**Source excerpt**
^^^^^^^^

An illustration of Our Social Media Cognitive Framework. We build a cognitive pyramid based on Bloom's Taxonomy, including cognitive levels of Knowledge & Comprehension, Application, Analysis, Evaluation, and Creation. These cognitive abilities are derived from different types of users on social media and represent different levels of demands for information processing.
The growth of social media, characterized by its multimodal nature, has led to the emergence of diverse phenomena and challenges, which calls for an effective approach to uniformly solve automated tasks.
The powerful Large Vision Language Models make it possible to handle a variety of tasks simultaneously, but even with carefully designed prompting methods, the general domain models often fall short in aligning with the unique speaking style and context of social media tasks.
In this paper, we introduce a Large Vision Language Model for Social Media Processing (SoMeLVLM), which is a cognitive framework equipped with five key capabilities including knowledge & comprehension, application, analysis, evaluation, and creation.
We discover three major challenges faced by general domain models in addressing the nuances of social media: Limitations in social multimedia understanding(Figure (a)), Challenges in informal language understanding(Figure (b)), Unable to Cope with Complex cognitive demands in social media tasks(Figure (c)). Overall, the contributions of our paper are as follows:
We design a cognitive pyramid according to Bloom's Taxonomy, which is a classic teaching theory proposed by Benjamin Bloom in 1956. The pyramid contains five cognitive levels: Knowledge & Comprehension, Application, Analysis, Evaluation, and Creation.

^^^^^^^^

**Given entries**
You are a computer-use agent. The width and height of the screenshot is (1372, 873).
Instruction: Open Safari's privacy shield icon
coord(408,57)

^^^^^^^^

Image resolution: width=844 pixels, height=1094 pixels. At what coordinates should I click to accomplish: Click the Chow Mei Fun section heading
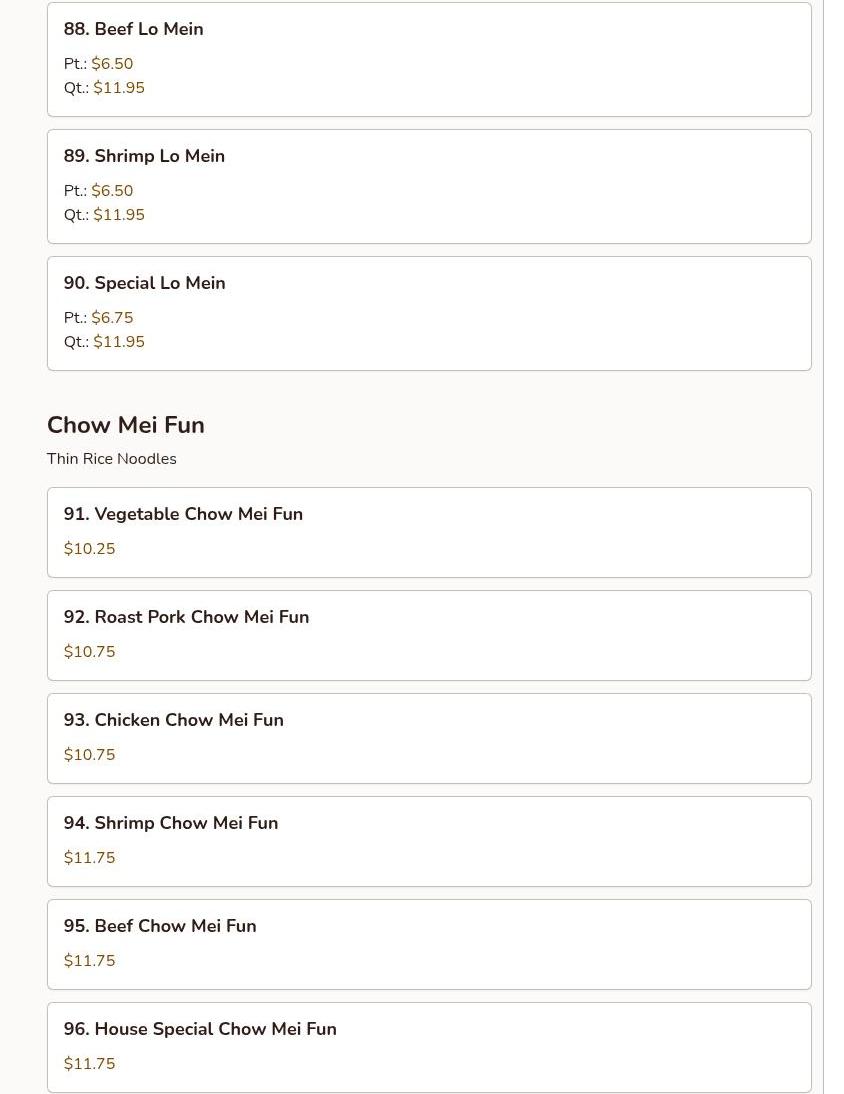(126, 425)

^^^^^^^^

Rewrite the stretch of the social media framework passage from "An illustration of" through "solve automated tasks.", swapping "cognitive pyramid" for "cognitive hierarchy". You won't need the records for what comes next.

An illustration of Our Social Media Cognitive Framework. We build a cognitive hierarchy based on Bloom's Taxonomy, including cognitive levels of Knowledge & Comprehension, Application, Analysis, Evaluation, and Creation. These cognitive abilities are derived from different types of users on social media and represent different levels of demands for information processing.
The growth of social media, characterized by its multimodal nature, has led to the emergence of diverse phenomena and challenges, which calls for an effective approach to uniformly solve automated tasks.